» Task data
■ ■ ■

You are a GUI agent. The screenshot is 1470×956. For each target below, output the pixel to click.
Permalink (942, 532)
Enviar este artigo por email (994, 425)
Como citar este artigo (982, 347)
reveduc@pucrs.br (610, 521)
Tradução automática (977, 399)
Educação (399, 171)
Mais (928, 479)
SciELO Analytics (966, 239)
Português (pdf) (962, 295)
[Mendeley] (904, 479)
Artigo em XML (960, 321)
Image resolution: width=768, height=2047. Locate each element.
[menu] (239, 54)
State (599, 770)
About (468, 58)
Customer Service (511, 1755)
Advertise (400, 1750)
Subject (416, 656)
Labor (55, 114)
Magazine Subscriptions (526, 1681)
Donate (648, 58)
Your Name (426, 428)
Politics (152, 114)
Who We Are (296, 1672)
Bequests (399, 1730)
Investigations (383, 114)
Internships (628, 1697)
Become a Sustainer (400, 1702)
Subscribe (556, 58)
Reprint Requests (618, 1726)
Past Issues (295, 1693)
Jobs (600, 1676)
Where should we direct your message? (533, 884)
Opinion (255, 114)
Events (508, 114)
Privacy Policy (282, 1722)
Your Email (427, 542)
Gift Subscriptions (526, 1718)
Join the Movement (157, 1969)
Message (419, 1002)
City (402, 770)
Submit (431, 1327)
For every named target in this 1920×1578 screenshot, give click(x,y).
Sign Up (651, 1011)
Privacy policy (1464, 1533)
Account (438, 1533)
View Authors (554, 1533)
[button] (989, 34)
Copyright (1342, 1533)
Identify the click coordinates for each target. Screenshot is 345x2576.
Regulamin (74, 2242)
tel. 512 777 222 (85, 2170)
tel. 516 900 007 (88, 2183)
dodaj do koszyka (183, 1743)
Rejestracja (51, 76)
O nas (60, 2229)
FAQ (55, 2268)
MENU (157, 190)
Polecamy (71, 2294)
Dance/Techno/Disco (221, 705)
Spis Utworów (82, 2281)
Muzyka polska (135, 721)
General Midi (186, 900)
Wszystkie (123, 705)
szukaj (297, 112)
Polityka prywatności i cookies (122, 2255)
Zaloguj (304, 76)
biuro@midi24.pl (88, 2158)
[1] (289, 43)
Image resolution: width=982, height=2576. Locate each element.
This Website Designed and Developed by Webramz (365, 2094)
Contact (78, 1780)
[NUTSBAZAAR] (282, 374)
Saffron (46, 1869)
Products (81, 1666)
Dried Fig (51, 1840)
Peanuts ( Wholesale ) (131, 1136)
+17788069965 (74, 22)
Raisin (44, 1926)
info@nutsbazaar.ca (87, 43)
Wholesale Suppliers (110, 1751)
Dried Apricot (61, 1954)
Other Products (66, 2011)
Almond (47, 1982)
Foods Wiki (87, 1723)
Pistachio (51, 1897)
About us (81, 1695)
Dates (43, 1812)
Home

■ ■ ■

» Description of the task
Reproduce the listing above exactly as far as the line with "Internships (628, 1697)", that line included.

» Response area
You are a GUI agent. The screenshot is 1470×956. For each target below, output the pixel to click.
Permalink (942, 532)
Enviar este artigo por email (994, 425)
Como citar este artigo (982, 347)
reveduc@pucrs.br (610, 521)
Tradução automática (977, 399)
Educação (399, 171)
Mais (928, 479)
SciELO Analytics (966, 239)
Português (pdf) (962, 295)
[Mendeley] (904, 479)
Artigo em XML (960, 321)
Image resolution: width=768, height=2047. Locate each element.
[menu] (239, 54)
State (599, 770)
About (468, 58)
Customer Service (511, 1755)
Advertise (400, 1750)
Subject (416, 656)
Labor (55, 114)
Magazine Subscriptions (526, 1681)
Donate (648, 58)
Your Name (426, 428)
Politics (152, 114)
Who We Are (296, 1672)
Bequests (399, 1730)
Investigations (383, 114)
Internships (628, 1697)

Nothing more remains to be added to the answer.